> _AVAILABLE DATA_:

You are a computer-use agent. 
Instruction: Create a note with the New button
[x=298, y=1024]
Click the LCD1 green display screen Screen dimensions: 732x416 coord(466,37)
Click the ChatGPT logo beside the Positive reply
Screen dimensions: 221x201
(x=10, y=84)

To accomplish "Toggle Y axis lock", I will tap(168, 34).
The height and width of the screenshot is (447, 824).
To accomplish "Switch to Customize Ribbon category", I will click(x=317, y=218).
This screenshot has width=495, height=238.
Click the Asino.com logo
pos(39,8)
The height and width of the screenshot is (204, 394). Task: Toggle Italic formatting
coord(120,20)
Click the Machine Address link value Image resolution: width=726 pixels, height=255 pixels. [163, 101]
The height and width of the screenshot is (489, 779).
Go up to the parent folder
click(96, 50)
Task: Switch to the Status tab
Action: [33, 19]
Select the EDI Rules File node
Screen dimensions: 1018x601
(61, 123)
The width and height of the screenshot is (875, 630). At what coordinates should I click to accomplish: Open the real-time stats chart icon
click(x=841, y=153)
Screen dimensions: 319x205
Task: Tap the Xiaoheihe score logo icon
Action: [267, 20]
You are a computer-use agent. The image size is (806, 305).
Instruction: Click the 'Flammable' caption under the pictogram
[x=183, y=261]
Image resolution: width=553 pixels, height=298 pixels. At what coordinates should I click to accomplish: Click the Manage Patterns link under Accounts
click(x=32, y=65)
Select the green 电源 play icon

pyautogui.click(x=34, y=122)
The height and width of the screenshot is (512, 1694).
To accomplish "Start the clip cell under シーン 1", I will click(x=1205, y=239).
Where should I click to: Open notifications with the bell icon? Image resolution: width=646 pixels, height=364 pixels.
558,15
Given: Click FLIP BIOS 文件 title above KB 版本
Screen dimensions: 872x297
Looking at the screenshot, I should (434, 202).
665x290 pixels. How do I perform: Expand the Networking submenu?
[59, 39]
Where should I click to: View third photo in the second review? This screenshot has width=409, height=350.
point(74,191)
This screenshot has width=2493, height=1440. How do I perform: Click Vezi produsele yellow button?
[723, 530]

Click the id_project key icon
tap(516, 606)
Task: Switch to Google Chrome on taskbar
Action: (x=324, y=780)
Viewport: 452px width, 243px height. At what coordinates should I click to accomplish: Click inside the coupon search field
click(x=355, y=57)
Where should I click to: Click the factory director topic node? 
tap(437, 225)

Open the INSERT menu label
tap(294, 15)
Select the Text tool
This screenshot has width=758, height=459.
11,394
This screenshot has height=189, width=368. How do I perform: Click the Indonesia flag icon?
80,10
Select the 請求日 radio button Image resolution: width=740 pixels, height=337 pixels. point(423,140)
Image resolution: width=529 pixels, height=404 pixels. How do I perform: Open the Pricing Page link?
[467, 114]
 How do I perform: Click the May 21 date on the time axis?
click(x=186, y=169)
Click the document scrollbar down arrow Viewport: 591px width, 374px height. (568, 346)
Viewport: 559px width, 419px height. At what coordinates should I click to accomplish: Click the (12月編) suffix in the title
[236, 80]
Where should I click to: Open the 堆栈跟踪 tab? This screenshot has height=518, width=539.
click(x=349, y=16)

> _WORK TO BE COMPLETED_:
All records shown above are to be repeated exactly.

> _FINISHED EXERCISE_:
You are a computer-use agent. 
Instruction: Create a note with the New button
[x=298, y=1024]
Click the LCD1 green display screen Screen dimensions: 732x416 coord(466,37)
Click the ChatGPT logo beside the Positive reply
Screen dimensions: 221x201
(x=10, y=84)

To accomplish "Toggle Y axis lock", I will tap(168, 34).
The height and width of the screenshot is (447, 824).
To accomplish "Switch to Customize Ribbon category", I will click(x=317, y=218).
This screenshot has width=495, height=238.
Click the Asino.com logo
pos(39,8)
The height and width of the screenshot is (204, 394). Task: Toggle Italic formatting
coord(120,20)
Click the Machine Address link value Image resolution: width=726 pixels, height=255 pixels. [163, 101]
The height and width of the screenshot is (489, 779).
Go up to the parent folder
click(96, 50)
Task: Switch to the Status tab
Action: [33, 19]
Select the EDI Rules File node
Screen dimensions: 1018x601
(61, 123)
The width and height of the screenshot is (875, 630). At what coordinates should I click to accomplish: Open the real-time stats chart icon
click(x=841, y=153)
Screen dimensions: 319x205
Task: Tap the Xiaoheihe score logo icon
Action: [267, 20]
You are a computer-use agent. The image size is (806, 305).
Instruction: Click the 'Flammable' caption under the pictogram
[x=183, y=261]
Image resolution: width=553 pixels, height=298 pixels. At what coordinates should I click to accomplish: Click the Manage Patterns link under Accounts
click(x=32, y=65)
Select the green 电源 play icon

pyautogui.click(x=34, y=122)
The height and width of the screenshot is (512, 1694).
To accomplish "Start the clip cell under シーン 1", I will click(x=1205, y=239).
Where should I click to: Open notifications with the bell icon? Image resolution: width=646 pixels, height=364 pixels.
558,15
Given: Click FLIP BIOS 文件 title above KB 版本
Screen dimensions: 872x297
Looking at the screenshot, I should (434, 202).
665x290 pixels. How do I perform: Expand the Networking submenu?
[59, 39]
Where should I click to: View third photo in the second review? This screenshot has width=409, height=350.
point(74,191)
This screenshot has width=2493, height=1440. How do I perform: Click Vezi produsele yellow button?
[723, 530]

Click the id_project key icon
tap(516, 606)
Task: Switch to Google Chrome on taskbar
Action: (x=324, y=780)
Viewport: 452px width, 243px height. At what coordinates should I click to accomplish: Click inside the coupon search field
click(x=355, y=57)
Where should I click to: Click the factory director topic node? 
tap(437, 225)

Open the INSERT menu label
tap(294, 15)
Select the Text tool
This screenshot has width=758, height=459.
11,394
This screenshot has height=189, width=368. How do I perform: Click the Indonesia flag icon?
80,10
Select the 請求日 radio button Image resolution: width=740 pixels, height=337 pixels. point(423,140)
Image resolution: width=529 pixels, height=404 pixels. How do I perform: Open the Pricing Page link?
[467, 114]
 How do I perform: Click the May 21 date on the time axis?
click(x=186, y=169)
Click the document scrollbar down arrow Viewport: 591px width, 374px height. (568, 346)
Viewport: 559px width, 419px height. At what coordinates should I click to accomplish: Click the (12月編) suffix in the title
[236, 80]
Where should I click to: Open the 堆栈跟踪 tab? This screenshot has height=518, width=539.
click(x=349, y=16)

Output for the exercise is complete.